**What is expected**
Your copy starts at the line containing "1024x568 pixels. At" and ends at the last line of the material below. Reproduce those lines exactly, with no pictures.

**Records provided**
________________________
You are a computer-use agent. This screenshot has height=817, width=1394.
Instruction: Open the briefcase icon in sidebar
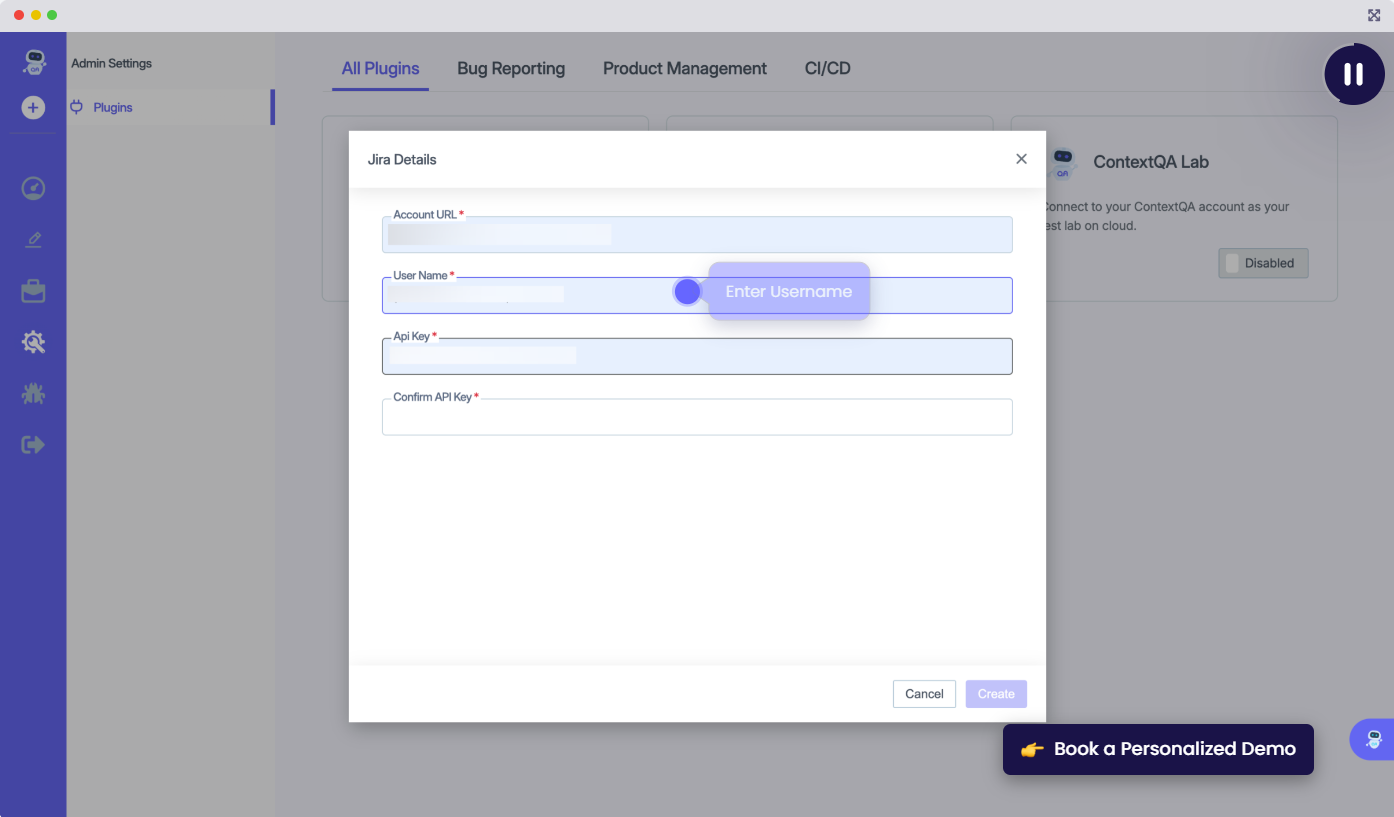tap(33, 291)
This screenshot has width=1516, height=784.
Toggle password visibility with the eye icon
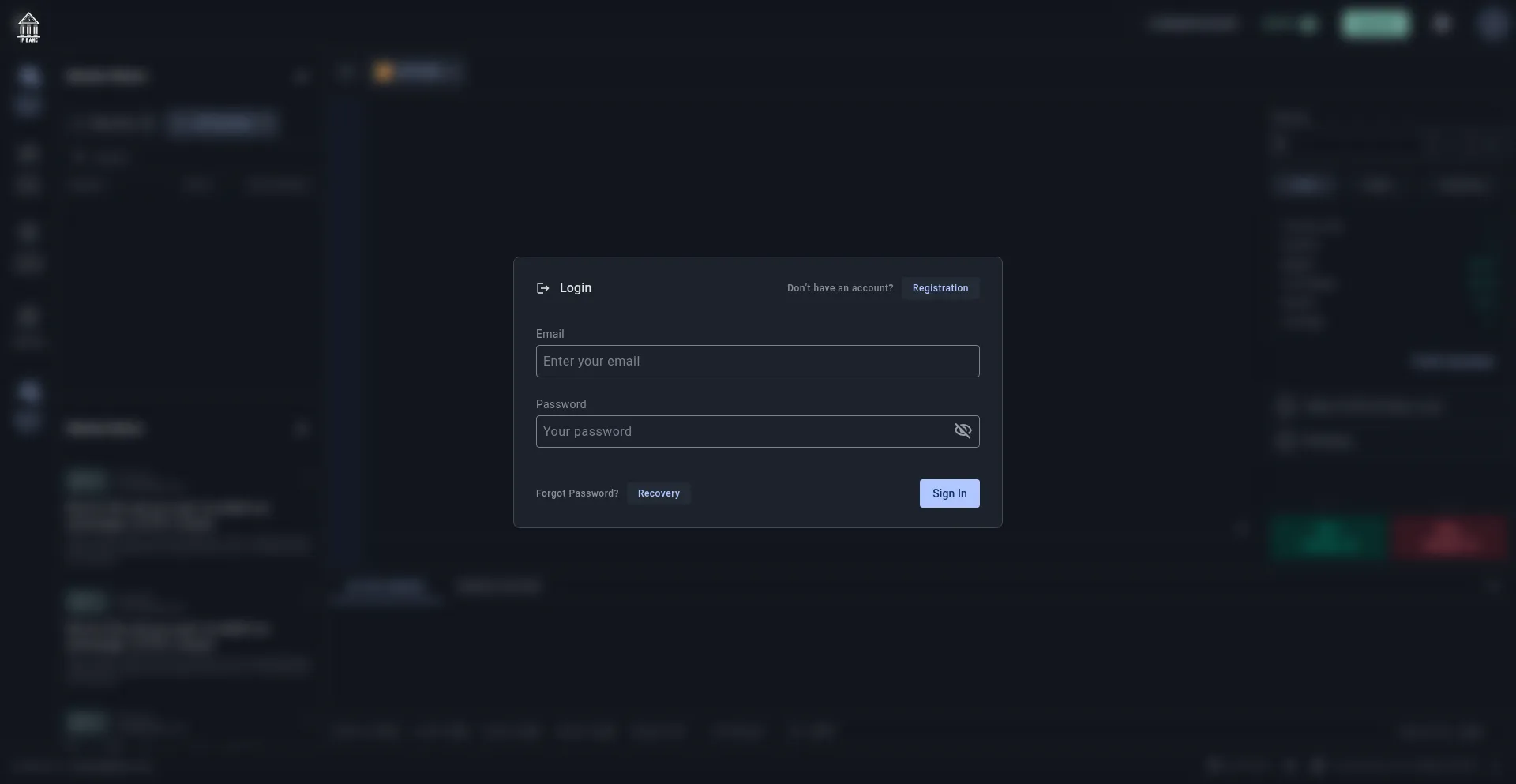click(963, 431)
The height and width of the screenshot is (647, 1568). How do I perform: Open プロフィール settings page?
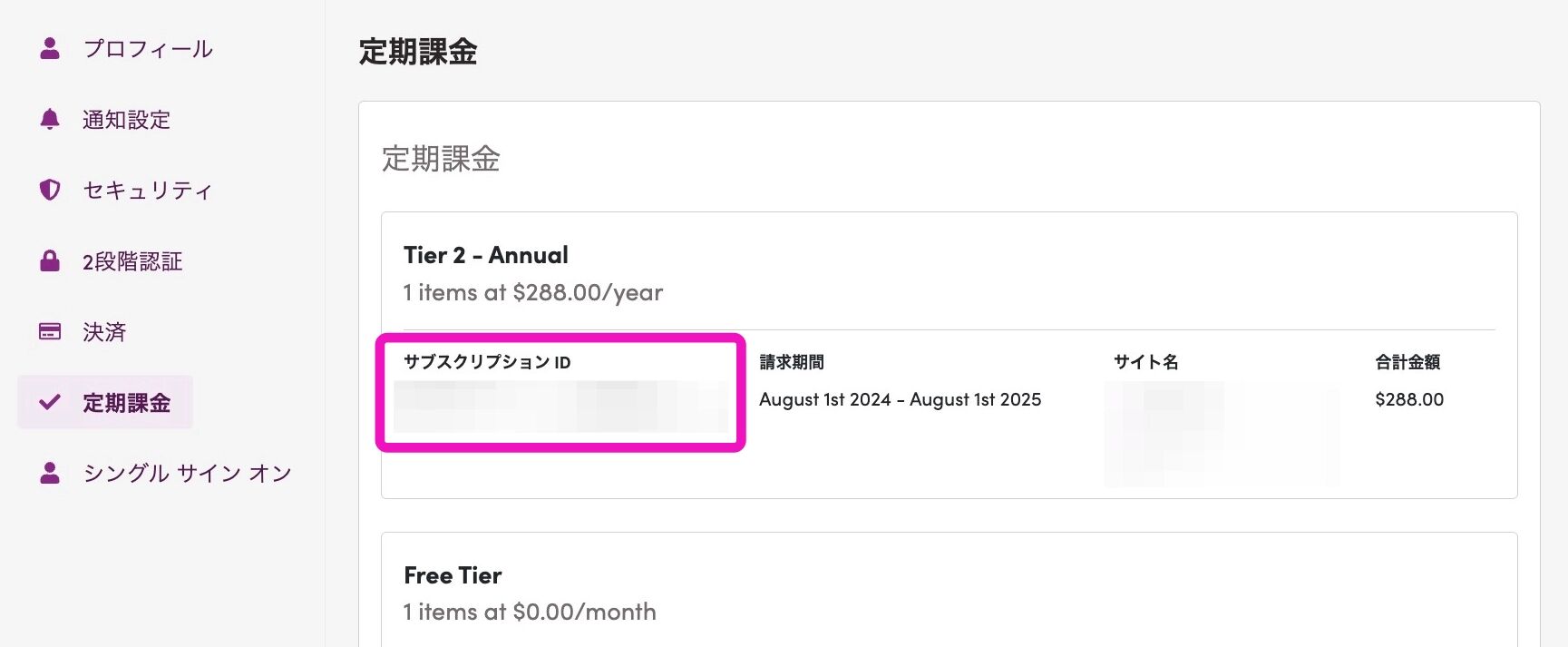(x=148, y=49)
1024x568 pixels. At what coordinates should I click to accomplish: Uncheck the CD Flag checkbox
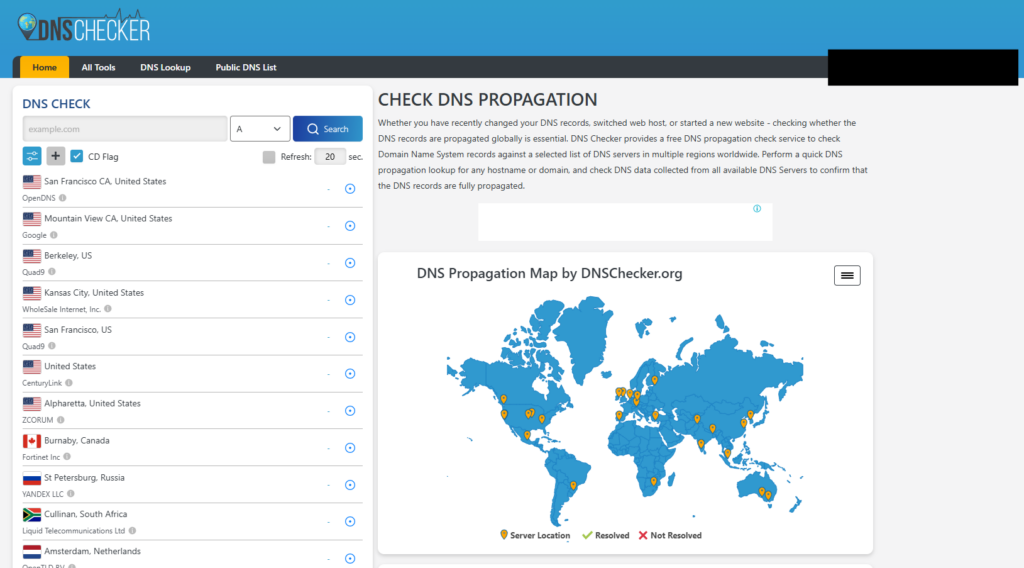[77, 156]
________________________
**Answer area**
1024x568 pixels. At what coordinates should I click to accomplish: Uncheck the CD Flag checkbox
[77, 156]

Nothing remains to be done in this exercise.